Canon EOS 5D Mark II + 17–40mm f4 lens at 38mm; 1/160 sec at f4; ISO 400.
NEW SPECIAL AWARD: PORTFOLIO (Recognizing a body of work and the dedication to a specific subject or particular approach.) – Tim Laman, USA
The following portfolio represents just some of the stunning images comprising Tim Laman’s 10-year project to photograph every one of the 39 species of birds-of-paradise of New Guinea, Australia, and the nearby islands, and record their courtship displays. Undertaken with Cornell Lab biologist Ed Scholes, the project sought to vividly illustrate the concept of sexual selection first proposed by Charles Darwin. See it here.
SPECIAL AWARD: WILDLIFE PHOTOJOURNALIST OR THE YEAR – Brent Stirton, South Africa
(Single images that together tell a powerful story, judged on individual quality and narrative power).

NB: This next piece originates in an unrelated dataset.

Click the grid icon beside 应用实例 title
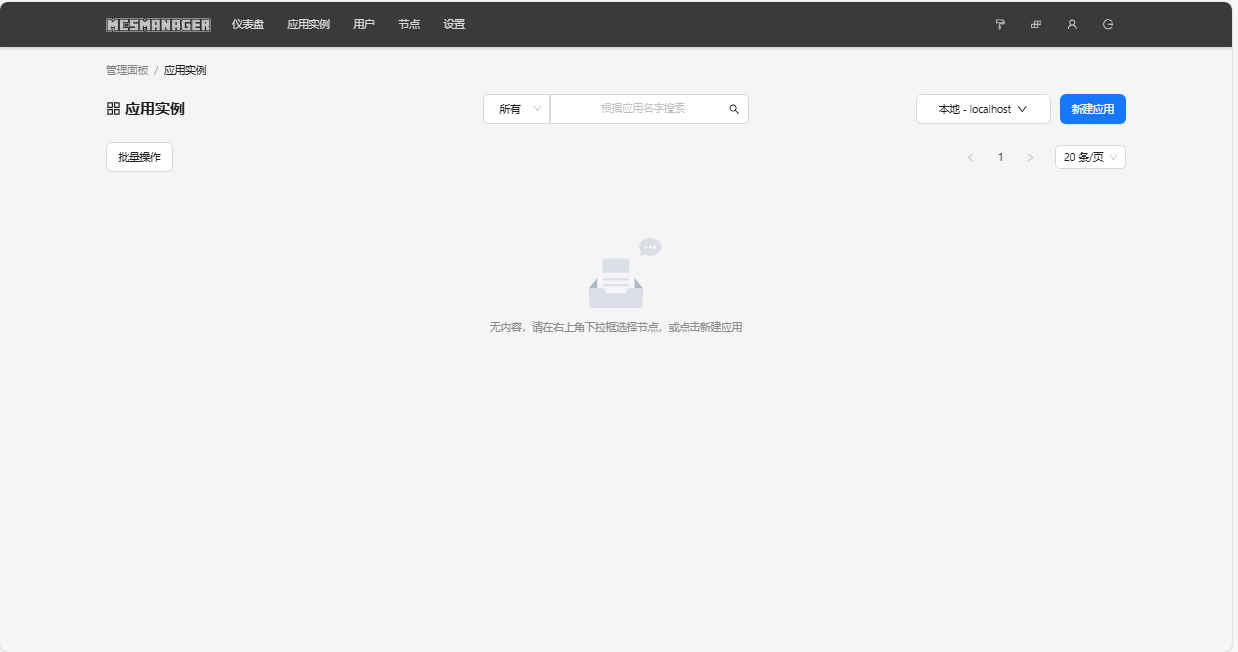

See all of Brent’s images from this series here
A tourist at Jigokudani Monkey Park, Japan, was so desperate to get a close-up of this young Japanese macaque in a natural hot spring that she held her phone ever nearer to her subject. Suddenly, the monkey snatched the device from her hand and retreated to the middle of the water to examine its prize. Marsel, who was leading a photographic tour at the time, saw the chance for a striking picture. His main challenge was the steam rising from the 42˚C water into the freezing air. ‘I wanted a really low angle,’ he explains, ‘but that meant getting close to the water. My lens was cold and kept fogging up, making focussing almost impossible.’ At first, the macaque just fumbled with the gadget. It had no idea what it had stolen but was nonetheless pleased with its new toy. It even managed to let the built-in flash go off a few times. When it finally held the phone just as a human would, looking intently at the screen, Marsel was ready to capture the image he had envisaged. Japanese macaques are thought to display culture, where a learned behaviour (most famously washing food) is passed on to other troop members and their descendants. But it remains to be seen if future generations of tech-savvy macaques emerge.
There is a major exhibition of these photos at the Natural History Museum that tours worldwide throughout the year. These winning images also appear on the NMH website, in BBC Wildlife Magazine and publications worldwide. As a result, the photographs are now seen by millions.